Home Berita Albert Burhan Mundur, Juliandra Nurtjahyo Resmi Pimpin Citilink

Albert Burhan Mundur, Juliandra Nurtjahyo Resmi Pimpin Citilink

0

Maskapai nasional PT Garuda Indonesia menunjuk secara resmi Juliandra Nurtjahjo, Direktur Utama (Dirut) GMF AeroAsia, sebagai Dirut Citilink yang baru menggantikan Albert Burhan.

Adapun susunan direksi secara lengkap adalah yakni, Dirut Citilink Indonesia Juliandra Nurthjajo, Direktur Operasional Arry Kalzaman Sudarmadji, Direktur Komersial Andy Adrian dari Air Asia.

Juliandra Nurthjajo berasal dari lingkungan dalam Garuda Indonesia Group yang diharapkan mampu melakukan akselerasi bagi pertumbuhan Citilink yang diproyeksi sebagai agent of growthdan agent of development.

Pria berumur 48 tahun itu bukan orang baru di industri perawatan pesawat.

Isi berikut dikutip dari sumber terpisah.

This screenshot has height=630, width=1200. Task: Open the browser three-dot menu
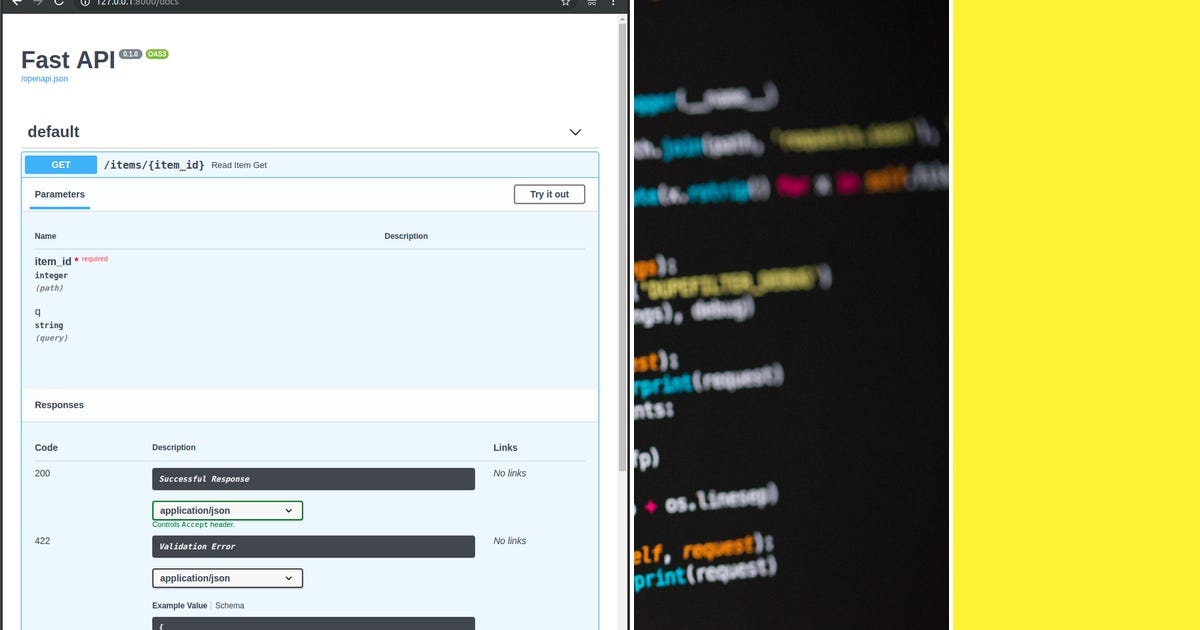612,4
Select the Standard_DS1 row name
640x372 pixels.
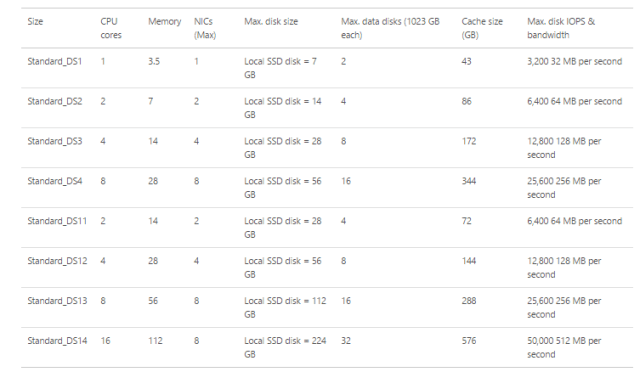pyautogui.click(x=55, y=62)

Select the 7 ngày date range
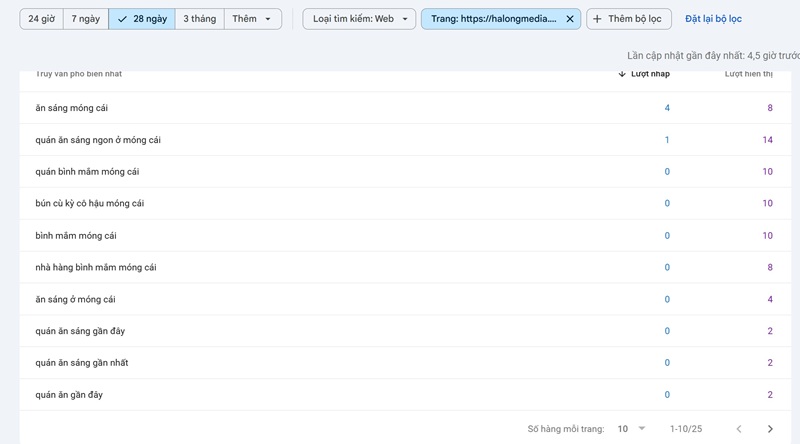coord(86,19)
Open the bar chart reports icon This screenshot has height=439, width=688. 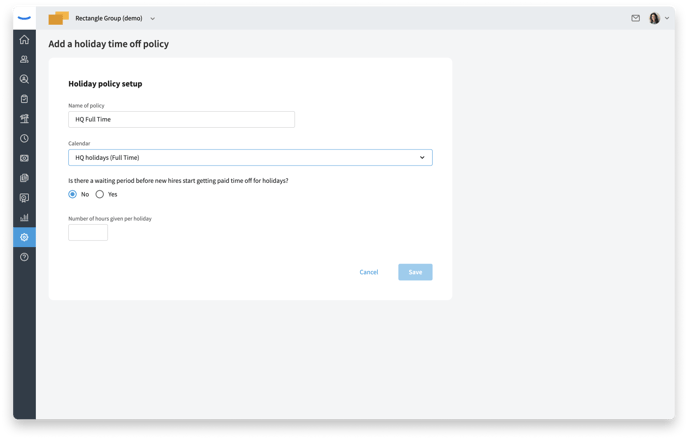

Sejak 15 tahun yang lalu, lulusan S2 Universitas Indonesia itu, sudah bekerja di bawah bendera Garuda Maintenance Facility (GMF) AeroAsia.

Pada awal karirnya, pria asal Jakarta itu juga sempat bekerja di PT Garuda Indonesia Tbk. (GIAA) selama 8 tahun.

Komisaris Utama PT Citilink Indonesia Arif Wibowo mengatakan, jajaran direksi Citilink yang baru ini mendapat tugas khusus untuk memperluas pasar domestik Citilink di tengah kompetisi yang semakin ketat.

“Posisi Citilink harus bisa dilihat sebagai bagian dari strategi keseluruhan Garuda Indonesia Group,  dengan fokus menjaga keunggulan persaingan di LCC sehingga mempertahankan ketangguhan Garuda Indonesia,” kata Arif Wibowo yang juga Dirut Garuda Indonesia melalui keterangan tertulisnya yang diterima TangerangOnline.id, Jumat (31/3/2017).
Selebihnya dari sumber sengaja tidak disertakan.